NEW YORK/AMSTERDAM--Meta Platforms' plan to collect detailed records of U.S. employees’ computer usage for training its AI models is more extensive than initially described and set to capture non-U.S. data in the process, according to internal documentation seen by Reuters.
The documents introduce fresh complications for the project — a key component of CEO Mark Zuckerberg’s broader plan to transform how the company operates around AI agents — that could draw Meta into a new European privacy fight, rights groups told Reuters.
The Facebook and Instagram owner told staff last month it was launching the tool to capture how people use computers, including mouse movements, clicks and navigation through dropdown menus, in order to build AI agents that can perform everyday software tasks autonomously. The tool, called Model Capability Initiative, or MCI, is pulling in data from more than 200 apps and websites, according to a list Meta shared with staffers. The company said it would impact only U.S. employees and that safeguards were in place to protect sensitive information.
In the weeks since its launch, however, Meta employees have complained that MCI was consuming so much data that it was causing their home internet usage to spike, in some cases using up an entire month’s quota within days, according to internal posts seen by Reuters.
Meta also acknowledged in a question-and-answer document provided to employees that the tool would capture the contents of any emails or direct messages sent to U.S. personnel, regardless of the sender’s location.
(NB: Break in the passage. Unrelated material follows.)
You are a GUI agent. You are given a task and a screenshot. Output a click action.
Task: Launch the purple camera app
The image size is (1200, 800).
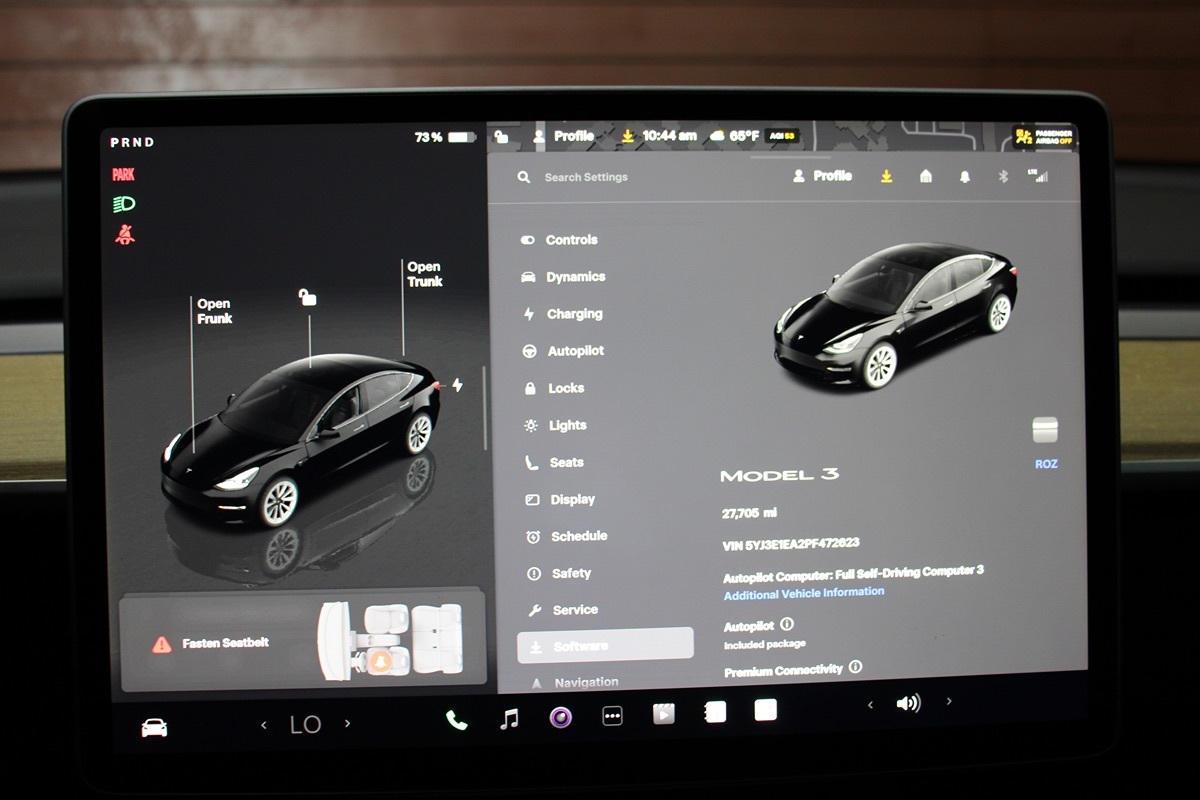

In a statement, Meta spokesperson Dave Arnold said MCI was installed only on U.S. employees’ devices and that its focus was on how people interact with computers, not the content on their screens.“In the interest of transparency, we notified non-U.S. employees that it was deployed on the computers of U.S. colleagues they may email or chat with in the normal course of business,” said Arnold.
He confirmed the approximate number of apps and websites the tool is tracking, but declined to answer detailed questions about how much data it is ingesting and its legality.“We carefully considered and mitigated potential privacy risks in both the development and deployment of this tool, and we are committed to complying with applicable laws and regulations," he said.
The findings could deepen Meta’s regulatory troubles in the European Union, where tech companies are facing heated legal clashes over how they collect and deploy data. While U.S. workers have few protections against employer surveillance, companies operating under the EU’s General Data Protection Regulation must have a legal basis for processing personal data, disclose what is collected and meet strict conditions for especially sensitive data like health information.
In Meta’s FAQ document on MCI, one entry addressed the tracking from the perspective of a non-U.S. employee: “I'm based outside the U.S. Will my conversations or data be captured if I'm communicating with a U.S.-based colleague who has the tool enabled?”
The company's response: “If a U.S.-based colleague has the tool enabled while gchatting or emailing with someone outside the U.S., that activity would be captured.”
Meta also said in the FAQ that data collected by MCI would be “dissociated” from identifying employee information and therefore could not be looked up or deleted for individuals, a requirement in Europe.
Kleanthi Sardeli, a legal expert at privacy advocacy group NOYB ("none of your business"), told Reuters that even limited or indirect capture of EU employee data could put Meta in violation of GDPR rules.Key sticking points could include whether the tool’s collection of European data is considered “incidental” or counted as monitoring under the GDPR, and whether the initiative can pass a “purpose limitation” test, she added.
“This data was originally collected for the purpose of work communication and fulfilling an employment contract. Taking an employee's chat and ingesting it into an AI model is incompatible with that initial purpose,” said Sardeli.